What’s up with your boy?

For the first time this election season, your boy Barack Obama is facing a certified political crisis. Ever since the national media obtained excerpts of a controversial sermon by his pastor, Jeremiah Wright, Obama has been forced to defend his own positions on race, religion, and patriotism. From where I sit, he’s not doing a very good job.

In series of interviews, Obama feigned ignorance and shock regarding Wright’s statements. During his interviews with CNN and Fox News, Obama swore on a stack of bibles that he had never heard such “incendiary” and “unacceptable” language from his “former” pastor. When backed against a wall, he promised his interviewers that he would have done everything from walking out of service to quitting the church had he heard such rhetoric from the pew.

From a purely strategic standpoint, Obama’s absolutist stance was a bad move. After all, no one really believes that Obama has not heard Jeremiah Wright make similar statements during their twenty-year relationship. Anyone who knows Pastor Wright, who is one of the most well known preachers in the nation, will tell you that he is deeply committed to the theory and practice of African-centered liberation theology. As such, Wright’s sociopolitical commentary–which the media has mendaciously edited and twisted into a mélange of cultish rantings—are the rule rather than the exception in both his personal and public conversations. Instead of allaying public anxieties by owning up to this fact, Obama’s dishonest response has merely prompted the media to look for the inevitable video clip of him sitting in church while Wright is giving a provocative sermon. At that point, he will not only be seen as anti-white, but also a liar.

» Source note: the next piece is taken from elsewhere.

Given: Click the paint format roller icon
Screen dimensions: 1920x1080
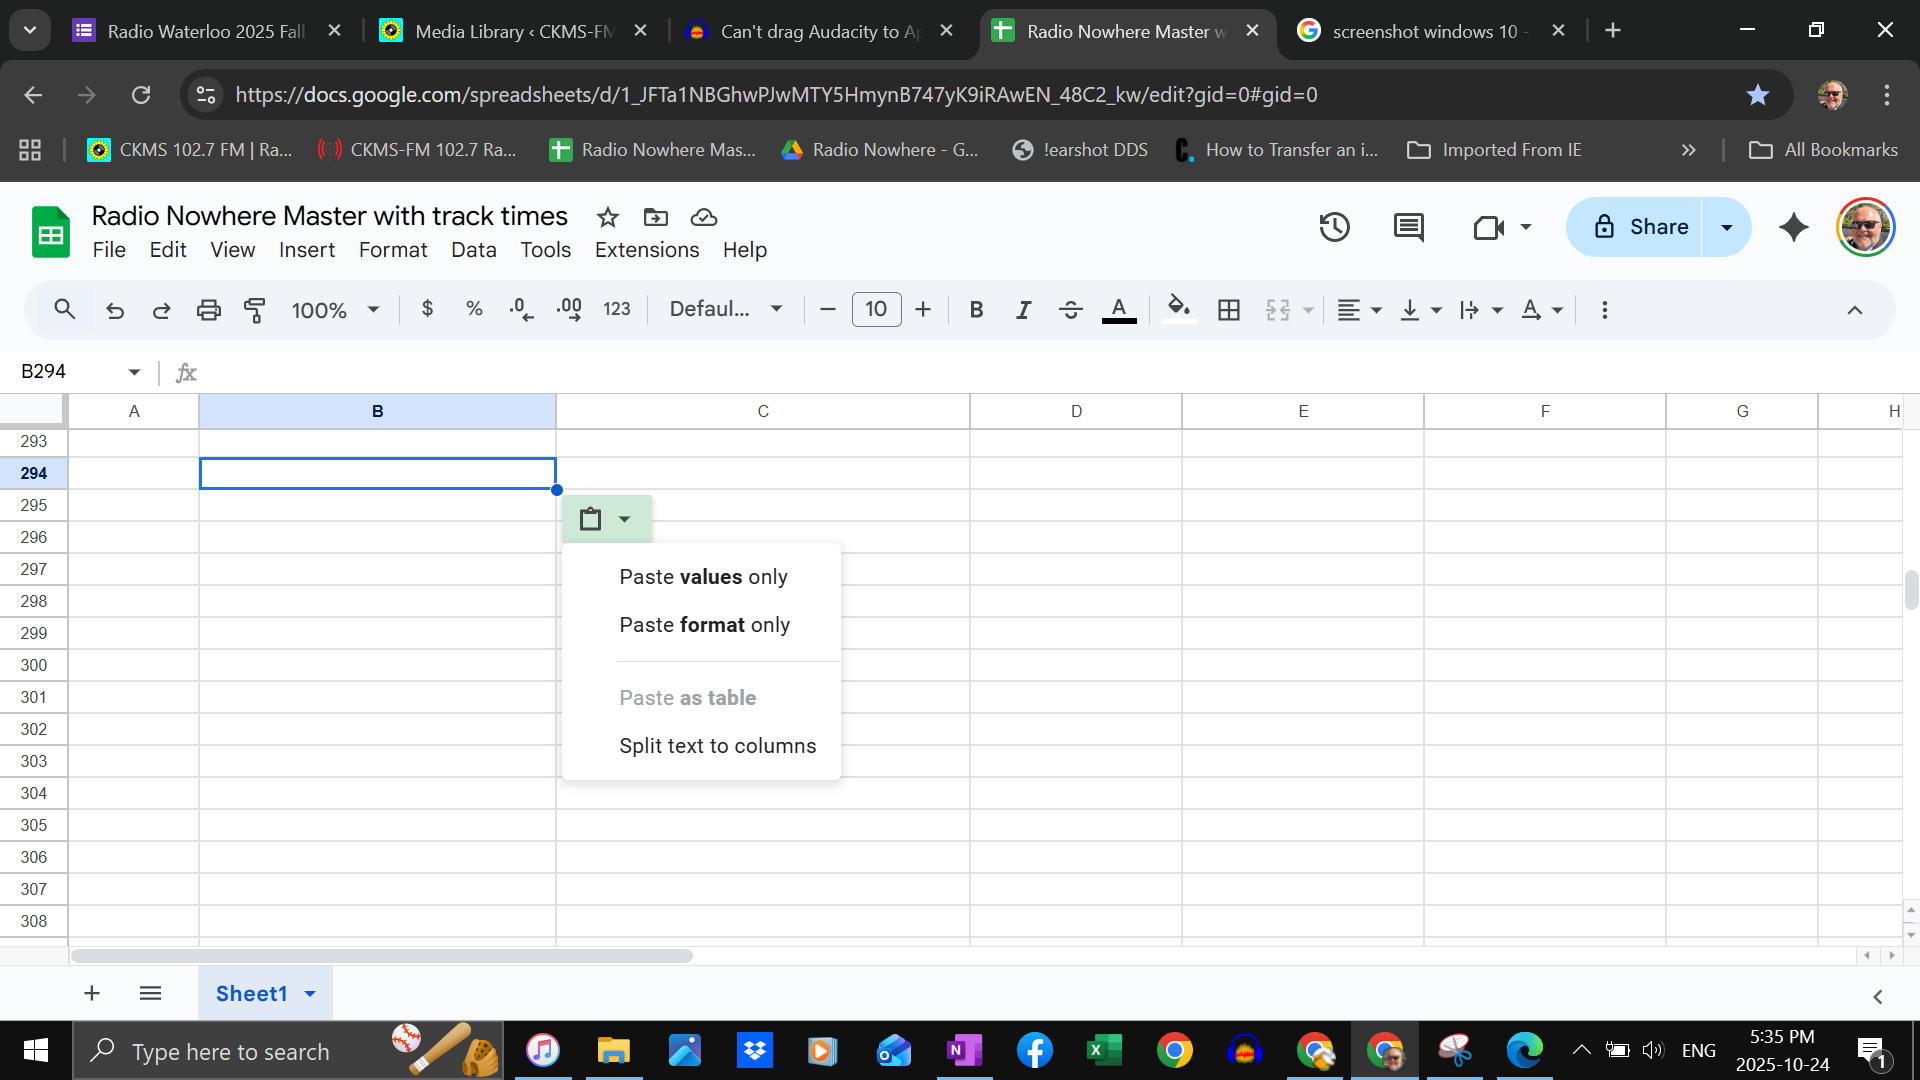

More significantly, however, Obama’s failure to defend Jeremiah Wright reflects a deeper character flaw. By all credible accounts, Obama’s decision to join Trinity United Church of Christ in the first place was prompted by a desire to earn points with blacks in Chicago. By standing close to Wright, Obama was able to convince local people that he was “black enough” to represent their political interests. Now that Wright is a political liability rather than a source of street cred, Obama has decided to throw his mentor under the bus to protect his own image. This only reinforces the growing notion that Obama is a political opportunist who is driven more by interests than feelings.

In dazzlingly Clintonian fashion (remember Sister Souljah?), Obama attacked Wright’s words to score points with whites. Rather than using the controversy (as you did) to spotlight the historical role that prophetic preachers have played in black life, Obama simply dismissed Wright as a “crazy uncle” who is unreasonably bitter and anger about obsolete racial issues. Instead of defending the black church as a desperately needed site for counter-public discourse and resistance, Barack merely asked the American (read: white) voters to focus on Trinity’s “universal” values like love, family, and community. In doing so, Barack showed where his real loyalties lie: with Barack Obama.